Ini merupakan sebuah kebohongan luar biasa. Menurut analisis
citra satelit, deforestasi Pulau Gag sepanjang 2017 hingga 2024 telah mencapai
262 hektare. Ini belum termasuk dengan kerusakan wilayah pesisir akibat
sedimentasi bekas galian, kerusakan terumbu karang akibat sedimentasi yang
terbawa hingga ke laut dan lalu lalang kapal tongkang pengangkut nikel, serta
pantai yang tertutup lumpur.
Bahlil juga secara terang-terangan menepis kekhawatiran
publik mengenai dampak aktivitas pertambangan nikel terhadap pariwisata di
Kepulauan Raja Ampat. Ia menganggap lokasi tambang Pulau Gag yang 'hanya'
berjarak 30 hingga 40 kilometer tidak akan berdampak pada aktivitas pariwisata
Raja Ampat.
Setali tiga uang. Mulai dari bupati dan gubernur kompak
menutupi kerusakan yang terjadi dan membuat konferensi pers untuk menyebutkan
seluruh kerusakan ekologi yang telah terjadi di Pulau Gag adalah hoax. Kini
menjadi sangat jelas bahwa Bupati Raja Ampat Orideko Burdam dan Gubernur Papua
Barat Daya Elisa Kambu tidak pernah berpihak pada kelestarian alam Pulau Gag.

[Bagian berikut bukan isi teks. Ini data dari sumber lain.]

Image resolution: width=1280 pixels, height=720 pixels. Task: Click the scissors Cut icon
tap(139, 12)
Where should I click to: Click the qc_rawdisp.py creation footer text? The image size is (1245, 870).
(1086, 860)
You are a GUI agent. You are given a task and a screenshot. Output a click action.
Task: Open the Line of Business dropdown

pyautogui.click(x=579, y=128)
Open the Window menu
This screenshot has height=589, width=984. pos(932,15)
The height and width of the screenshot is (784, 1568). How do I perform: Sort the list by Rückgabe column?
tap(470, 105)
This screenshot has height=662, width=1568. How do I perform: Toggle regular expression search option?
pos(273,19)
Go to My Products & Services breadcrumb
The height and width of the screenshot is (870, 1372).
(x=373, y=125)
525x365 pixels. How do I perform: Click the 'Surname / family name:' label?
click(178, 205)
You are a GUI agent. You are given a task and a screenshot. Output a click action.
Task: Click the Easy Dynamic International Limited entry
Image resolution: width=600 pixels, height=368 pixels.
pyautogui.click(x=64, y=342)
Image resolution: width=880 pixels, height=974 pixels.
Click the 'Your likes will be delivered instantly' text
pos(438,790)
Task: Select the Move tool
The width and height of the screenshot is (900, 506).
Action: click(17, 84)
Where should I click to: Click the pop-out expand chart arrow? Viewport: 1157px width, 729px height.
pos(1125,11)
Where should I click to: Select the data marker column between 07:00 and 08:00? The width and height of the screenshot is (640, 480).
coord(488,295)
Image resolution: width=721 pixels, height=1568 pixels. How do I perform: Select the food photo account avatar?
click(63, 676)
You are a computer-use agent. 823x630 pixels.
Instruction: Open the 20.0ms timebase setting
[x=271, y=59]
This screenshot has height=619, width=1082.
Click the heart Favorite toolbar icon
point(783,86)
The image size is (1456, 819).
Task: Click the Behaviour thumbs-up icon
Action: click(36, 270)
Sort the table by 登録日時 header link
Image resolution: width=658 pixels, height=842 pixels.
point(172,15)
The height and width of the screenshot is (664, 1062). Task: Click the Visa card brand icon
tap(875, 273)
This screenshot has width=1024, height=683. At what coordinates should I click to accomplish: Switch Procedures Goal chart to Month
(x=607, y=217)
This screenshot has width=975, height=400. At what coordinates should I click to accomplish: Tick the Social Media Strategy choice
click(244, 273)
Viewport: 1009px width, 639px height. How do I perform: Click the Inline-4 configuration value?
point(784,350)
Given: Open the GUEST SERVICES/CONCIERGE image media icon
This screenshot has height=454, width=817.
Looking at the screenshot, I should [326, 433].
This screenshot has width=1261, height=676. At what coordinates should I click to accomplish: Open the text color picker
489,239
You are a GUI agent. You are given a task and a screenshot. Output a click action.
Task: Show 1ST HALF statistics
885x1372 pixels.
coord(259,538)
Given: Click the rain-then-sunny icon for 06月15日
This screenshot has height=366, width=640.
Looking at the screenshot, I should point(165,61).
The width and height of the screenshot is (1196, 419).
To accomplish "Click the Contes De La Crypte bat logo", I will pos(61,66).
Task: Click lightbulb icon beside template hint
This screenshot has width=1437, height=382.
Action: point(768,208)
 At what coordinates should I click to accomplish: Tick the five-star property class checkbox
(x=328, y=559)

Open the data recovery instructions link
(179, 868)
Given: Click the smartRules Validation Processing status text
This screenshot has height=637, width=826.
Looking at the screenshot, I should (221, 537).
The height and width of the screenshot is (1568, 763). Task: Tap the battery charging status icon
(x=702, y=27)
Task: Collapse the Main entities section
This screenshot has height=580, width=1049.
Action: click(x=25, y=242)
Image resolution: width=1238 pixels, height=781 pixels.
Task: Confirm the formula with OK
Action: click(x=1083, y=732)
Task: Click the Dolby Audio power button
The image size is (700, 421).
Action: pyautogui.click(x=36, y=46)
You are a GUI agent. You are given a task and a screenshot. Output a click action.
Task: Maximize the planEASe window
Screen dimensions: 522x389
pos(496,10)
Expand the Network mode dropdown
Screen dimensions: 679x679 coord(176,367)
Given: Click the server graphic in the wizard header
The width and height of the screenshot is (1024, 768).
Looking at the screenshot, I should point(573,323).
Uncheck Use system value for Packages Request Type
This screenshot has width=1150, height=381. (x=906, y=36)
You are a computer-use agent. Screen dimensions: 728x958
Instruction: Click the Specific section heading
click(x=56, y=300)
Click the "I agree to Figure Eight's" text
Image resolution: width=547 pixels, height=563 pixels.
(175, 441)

Dalam konteks bernegara, menjadi terang bahwa negara yang
yang seharusnya menjadi pelindung bagi lingkungan dan masyarakat, justru
berperan sebagai kaki tangan korporasi dalam mengeksploitasi sumber daya alam
tanpa mempertimbangkan dampak ekologis jangka panjang. Dengan dalih pembangunan
ekonomi, pemerintah mengabaikan prinsip keberlanjutan dan malah memberikan
legitimasi terhadap praktik yang merusak ekosistem Raja Ampat.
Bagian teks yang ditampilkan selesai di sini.